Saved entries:
□ □ □

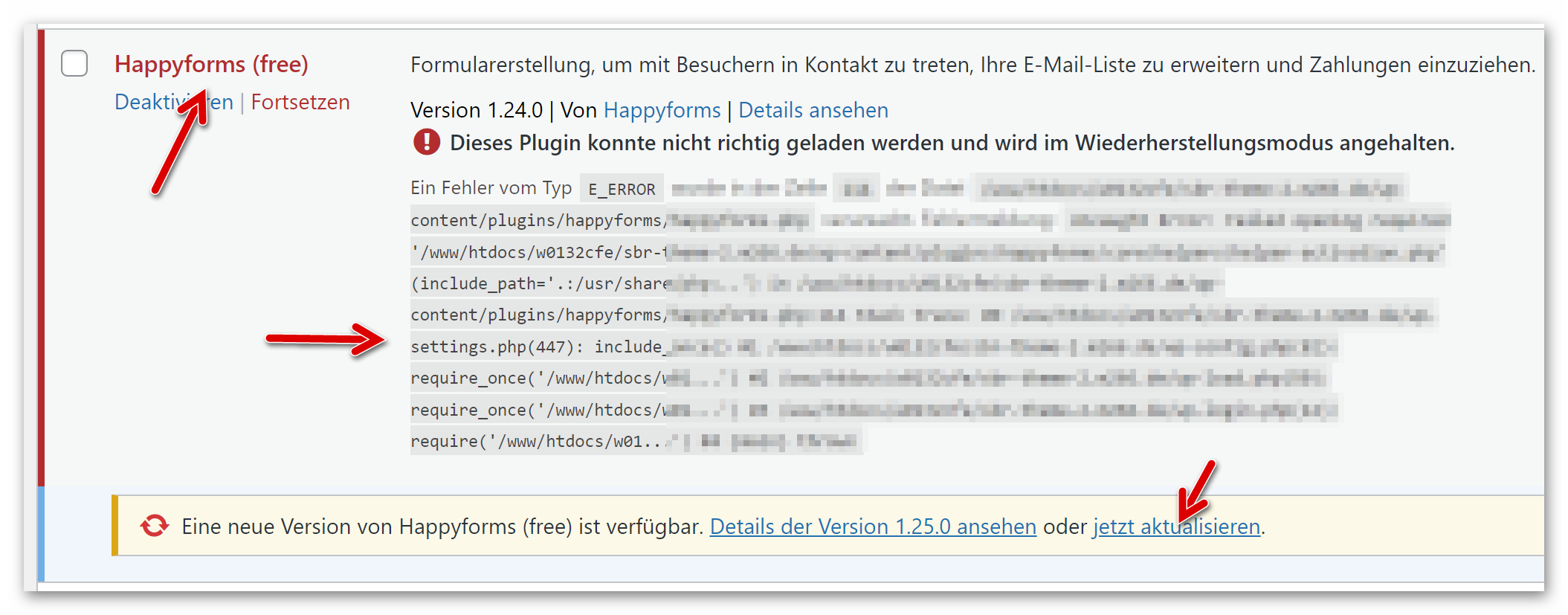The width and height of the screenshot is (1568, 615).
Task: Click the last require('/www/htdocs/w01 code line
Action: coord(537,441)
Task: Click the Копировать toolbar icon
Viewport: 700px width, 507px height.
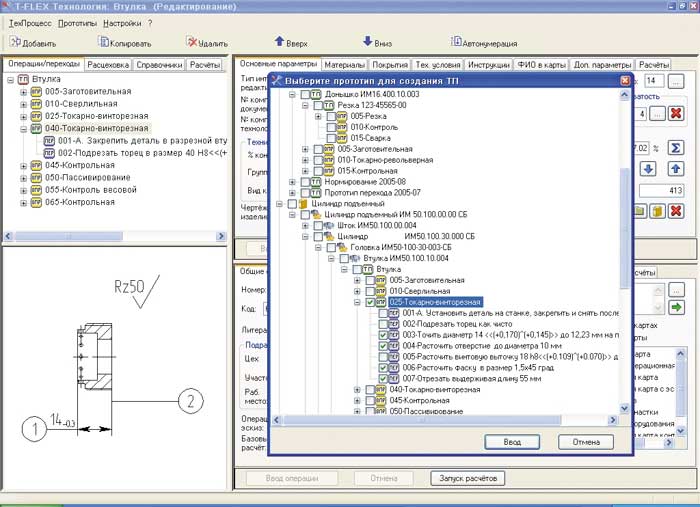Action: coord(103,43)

□ □ □

▸ EXERCISE DIRECTIONS
From the line with "Task: Click the Копировать toolbar icon" to the final line of the records, inclusive, set down the lines exactly and add nothing; leave every picture out.

▸ TASK SOLUTION
Task: Click the Копировать toolbar icon
Viewport: 700px width, 507px height.
Action: coord(103,43)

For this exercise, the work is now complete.